Exercise instructions »
1: In the film entry, copy the passage that runs from "2020 Polish horror" up to and including "and Wiktoria Gasiewska.".
2: List every production company named in the film entry.
:: Selected excerpt
- Release poster
- Polish: W lesie dziś nie zaśnie nikt
- Directed by: Bartosz M. Kowalski
- Written by: Bartosz M. Kowalski; Jan Kwieciński; Mirella Zaradkiewicz;
- Produced by: Jan Kwieciński
- Starring: Julia Wieniawa; Sebastian Dela; Michał Lupa; Wiktoria Gąsiewska;
- Production companies: Akson Studio; Plan Zet; Polski Instytut Sztuki Filmowej;
- Distributed by: Netflix
- Release date: October 28, 2020;
- Running time: 102 minutes
- Country: Poland
- Language: Polish

= Nobody Sleeps in the Woods Tonight =

2020 Polish horror film

Nobody Sleeps in the Woods Tonight (W lesie dziś nie zaśnie nikt) is a 2020 Polish supernatural slasher film directed by Bartosz M. Kowalski, written by Kowalski, Jan Kwieciński, and Mirella Zaradkiewicz, and starring Julia Wieniawa, Michał Lupa, Sebastian Dela, and Wiktoria Gasiewska.
::::
:: Records
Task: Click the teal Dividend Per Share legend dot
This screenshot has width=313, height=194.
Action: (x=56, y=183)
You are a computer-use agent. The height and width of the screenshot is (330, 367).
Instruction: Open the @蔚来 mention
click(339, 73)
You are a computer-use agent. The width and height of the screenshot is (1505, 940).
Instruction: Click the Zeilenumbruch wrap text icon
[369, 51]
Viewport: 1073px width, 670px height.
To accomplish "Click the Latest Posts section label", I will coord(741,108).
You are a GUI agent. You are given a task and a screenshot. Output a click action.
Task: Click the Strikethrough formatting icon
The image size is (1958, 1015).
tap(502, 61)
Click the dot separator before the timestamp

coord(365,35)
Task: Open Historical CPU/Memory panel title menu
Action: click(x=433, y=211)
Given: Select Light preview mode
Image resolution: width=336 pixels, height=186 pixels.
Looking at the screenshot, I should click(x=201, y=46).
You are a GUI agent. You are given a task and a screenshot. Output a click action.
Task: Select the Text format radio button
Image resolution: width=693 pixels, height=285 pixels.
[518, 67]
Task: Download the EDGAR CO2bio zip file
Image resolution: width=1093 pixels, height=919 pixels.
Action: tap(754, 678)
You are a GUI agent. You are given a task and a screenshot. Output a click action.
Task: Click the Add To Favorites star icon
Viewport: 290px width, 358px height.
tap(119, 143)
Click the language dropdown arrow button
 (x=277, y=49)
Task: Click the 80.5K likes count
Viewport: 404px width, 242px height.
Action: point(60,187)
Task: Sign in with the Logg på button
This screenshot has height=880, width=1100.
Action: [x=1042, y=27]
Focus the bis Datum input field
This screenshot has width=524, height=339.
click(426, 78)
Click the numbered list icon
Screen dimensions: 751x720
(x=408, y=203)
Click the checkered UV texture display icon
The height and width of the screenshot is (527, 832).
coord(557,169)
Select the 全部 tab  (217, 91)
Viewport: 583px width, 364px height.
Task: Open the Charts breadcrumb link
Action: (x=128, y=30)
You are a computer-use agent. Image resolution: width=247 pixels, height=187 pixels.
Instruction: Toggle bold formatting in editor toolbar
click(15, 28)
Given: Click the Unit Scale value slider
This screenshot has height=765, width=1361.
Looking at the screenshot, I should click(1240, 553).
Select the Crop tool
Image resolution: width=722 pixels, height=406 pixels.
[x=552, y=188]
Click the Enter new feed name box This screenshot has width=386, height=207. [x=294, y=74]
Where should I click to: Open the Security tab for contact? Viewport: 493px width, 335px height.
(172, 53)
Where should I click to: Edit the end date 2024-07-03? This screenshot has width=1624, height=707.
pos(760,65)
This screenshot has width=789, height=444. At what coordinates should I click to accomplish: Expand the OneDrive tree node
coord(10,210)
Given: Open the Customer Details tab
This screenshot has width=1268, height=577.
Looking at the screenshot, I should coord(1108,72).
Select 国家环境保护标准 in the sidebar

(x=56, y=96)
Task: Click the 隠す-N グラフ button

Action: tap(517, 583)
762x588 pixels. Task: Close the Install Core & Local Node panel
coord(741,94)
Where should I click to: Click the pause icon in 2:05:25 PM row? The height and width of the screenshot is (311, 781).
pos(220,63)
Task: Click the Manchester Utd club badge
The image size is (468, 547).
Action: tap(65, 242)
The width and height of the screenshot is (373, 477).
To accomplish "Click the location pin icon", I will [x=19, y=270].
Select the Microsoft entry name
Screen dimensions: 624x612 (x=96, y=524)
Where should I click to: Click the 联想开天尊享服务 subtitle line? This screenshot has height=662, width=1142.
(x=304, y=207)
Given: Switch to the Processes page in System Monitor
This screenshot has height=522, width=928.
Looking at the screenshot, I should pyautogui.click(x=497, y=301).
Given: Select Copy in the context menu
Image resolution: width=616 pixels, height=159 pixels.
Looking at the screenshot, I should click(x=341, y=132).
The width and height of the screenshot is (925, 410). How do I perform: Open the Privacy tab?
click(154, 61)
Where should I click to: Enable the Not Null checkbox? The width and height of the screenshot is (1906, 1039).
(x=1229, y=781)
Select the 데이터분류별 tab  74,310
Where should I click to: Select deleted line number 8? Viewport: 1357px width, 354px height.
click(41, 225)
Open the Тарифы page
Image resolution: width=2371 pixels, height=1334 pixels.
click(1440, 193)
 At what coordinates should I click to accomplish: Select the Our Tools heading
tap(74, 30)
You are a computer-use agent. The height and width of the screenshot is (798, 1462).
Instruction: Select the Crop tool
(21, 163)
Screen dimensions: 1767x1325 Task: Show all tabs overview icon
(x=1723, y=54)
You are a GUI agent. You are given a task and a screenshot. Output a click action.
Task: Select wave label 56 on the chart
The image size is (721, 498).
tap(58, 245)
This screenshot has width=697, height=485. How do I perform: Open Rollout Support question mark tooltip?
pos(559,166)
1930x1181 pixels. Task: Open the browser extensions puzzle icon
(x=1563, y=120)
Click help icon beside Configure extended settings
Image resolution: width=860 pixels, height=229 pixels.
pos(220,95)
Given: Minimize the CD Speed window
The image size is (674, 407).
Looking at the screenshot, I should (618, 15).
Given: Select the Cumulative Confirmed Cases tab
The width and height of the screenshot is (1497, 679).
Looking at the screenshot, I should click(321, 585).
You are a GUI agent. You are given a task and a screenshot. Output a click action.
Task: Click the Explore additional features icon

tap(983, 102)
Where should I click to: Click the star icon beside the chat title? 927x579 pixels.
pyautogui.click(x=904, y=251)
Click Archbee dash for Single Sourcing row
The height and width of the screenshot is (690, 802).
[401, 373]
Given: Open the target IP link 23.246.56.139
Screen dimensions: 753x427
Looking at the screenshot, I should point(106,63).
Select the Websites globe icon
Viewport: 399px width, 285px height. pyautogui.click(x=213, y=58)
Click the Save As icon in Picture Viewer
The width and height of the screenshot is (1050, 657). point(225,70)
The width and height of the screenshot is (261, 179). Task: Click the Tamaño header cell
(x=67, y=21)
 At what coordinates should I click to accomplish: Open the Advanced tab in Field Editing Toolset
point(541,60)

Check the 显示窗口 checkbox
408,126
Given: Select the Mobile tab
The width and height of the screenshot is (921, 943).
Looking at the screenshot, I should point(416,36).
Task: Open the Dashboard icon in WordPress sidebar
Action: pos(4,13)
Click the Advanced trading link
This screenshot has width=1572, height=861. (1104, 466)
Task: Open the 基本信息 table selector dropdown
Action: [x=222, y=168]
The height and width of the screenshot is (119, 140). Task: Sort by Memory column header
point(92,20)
::::
Written answers »
1:
2020 Polish horror film

Nobody Sleeps in the Woods Tonight (W lesie dziś nie zaśnie nikt) is a 2020 Polish supernatural slasher film directed by Bartosz M. Kowalski, written by Kowalski, Jan Kwieciński, and Mirella Zaradkiewicz, and starring Julia Wieniawa, Michał Lupa, Sebastian Dela, and Wiktoria Gasiewska.

2:
Akson Studio
Plan Zet
Polski Instytut Sztuki Filmowej